→ **Study text**

————

Friday, May 29, 2015


Artistry of the Nail is *MOVING*!! Not too far, though; just down the hall. As of July 1st, I will be in the center room upstairs of the salon. Set up will be similar to the current one; with more room!

For the last six months or so, I've debated with myself, talked to my family, a few friends, and a couple of trusted nail sisters; I've been trying to figure out if I want to move my studio. I currently rent about 60 sq ft (tiny), but more & more, I've found myself wanting space to have a real retail area (I currently have mini bottles/jars of things, and a few pedicure items in the windowsill...), offer hot towels & paraffin (no room to store the equipment), maybe even have a waiting area so when the occasional client is early, they don't have to go back downstairs to wait for me to finish!

We had a salon meeting mid-February, during which we all found out we'd have a $100/m rent increase starting with April's rent. We also were (finally) getting new rental agreements. Now, the rent increase was quite a large jump, but deemed fair (she pulled comps in the area, and we're still paying less than the going rate for our neighborhood; plus we get free parking for us and our clients!). I, too, wanted to get a comp for nail-specific or small-office space, so I started calling around.

I asked my massage therapist (Rachel) to help me look around her building's neighborhood (she's six blocks from my current location), talked to my esthetician (Amanda; her building is 8 minutes directly north of me), and talked to a few of my reliable clients to see how far they'd be willing to travel. Obviously, the closer I am to my current building, the less client loss I'll see.

Rachel told me a few things -- (1) The other massage therapist in her building may be moving out. That space is ~100 sq ft, has a utility sink, and a small closet with a built-in desk. (2) The building across SW KING from her has a Spaces For Lease sign out front; it's been there a while and she knows from her own space-research that he had different sizes of rooms available. (3) There is another building around the corner a couple blocks further up the hill from her which also had a Spaces For Lease sign out front.

After a few back-and-forths, it was determined that her co-worker got permission from the landlord to sublet her space; if she can find someone to work in there 3 days per week, she could continue to use it the other 4 and hold down her other job. Ok, that's not going to work for me (unless she can't find a sub-letter, and has to leave, anyway)... I called the rental company of the building across from her, and as soon as I said I was a nail tech looking to rent a larger space, the agent told me that the owner is "looking for a Professional-type, like a lawyer or therapist..." So, your sign's been up for more than six months, and you're that picky about your renters? Your loss! I then checked in with the other building's rental agent. She said they have one space available right now; it's 365sq ft and $900/m. Hmmm... if only I had another beauty professional I could share it with. She offered to keep my number handy, in case another smaller space opened up.

I then contacted the guy in charge of all the local salon suites (the one company I looked at has four local locations). After much back & forth with him, I got that a normal space goes for ALMOST $1000/MONTH!! That's ridiculous. They see no difference in ability to make money & pay between nail techs and hairdressers or other beauty professionals. They also do not give you any discount if you want to set up your room on your own, and don't want the cable & internet the rooms come with. Um, no thanks.

————

→ **Information shown**
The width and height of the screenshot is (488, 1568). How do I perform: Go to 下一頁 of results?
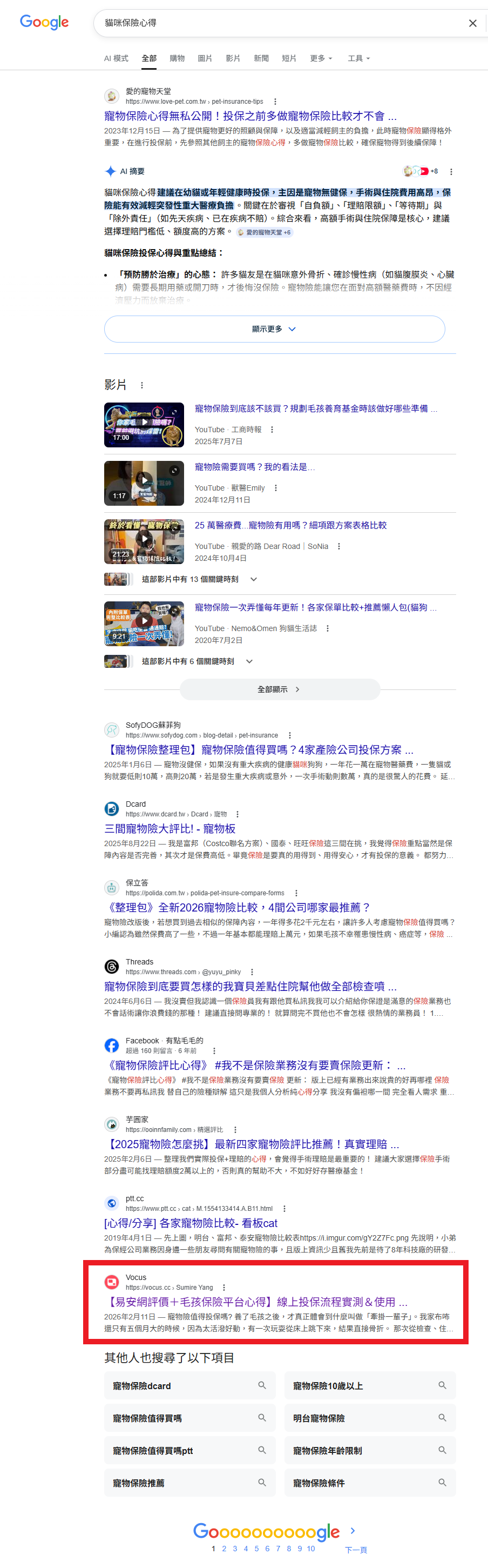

————

→ **Check your understanding**
A - Summarize the blog post in two sentences.
B - According to the blog post, what size and monthly rent did the rental agent give for the space available in the building around the corner?
C - Translate this sentence from the blog post into Spanish: "Set up will be similar to the current one; with more room!"

→ **Exercise responses**
A - As of July 1st, Artistry of the Nail is moving from its tiny 60 sq ft studio to the center room upstairs in the same salon, where there will be more room. The author wanted space for a retail area, hot towels and paraffin, and a waiting area, and also looked at nearby spaces and local salon suites, which cost nearly $1000 per month.

B - The space is 365 sq ft and costs $900 per month.

C - La instalación será similar a la actual; ¡con más espacio!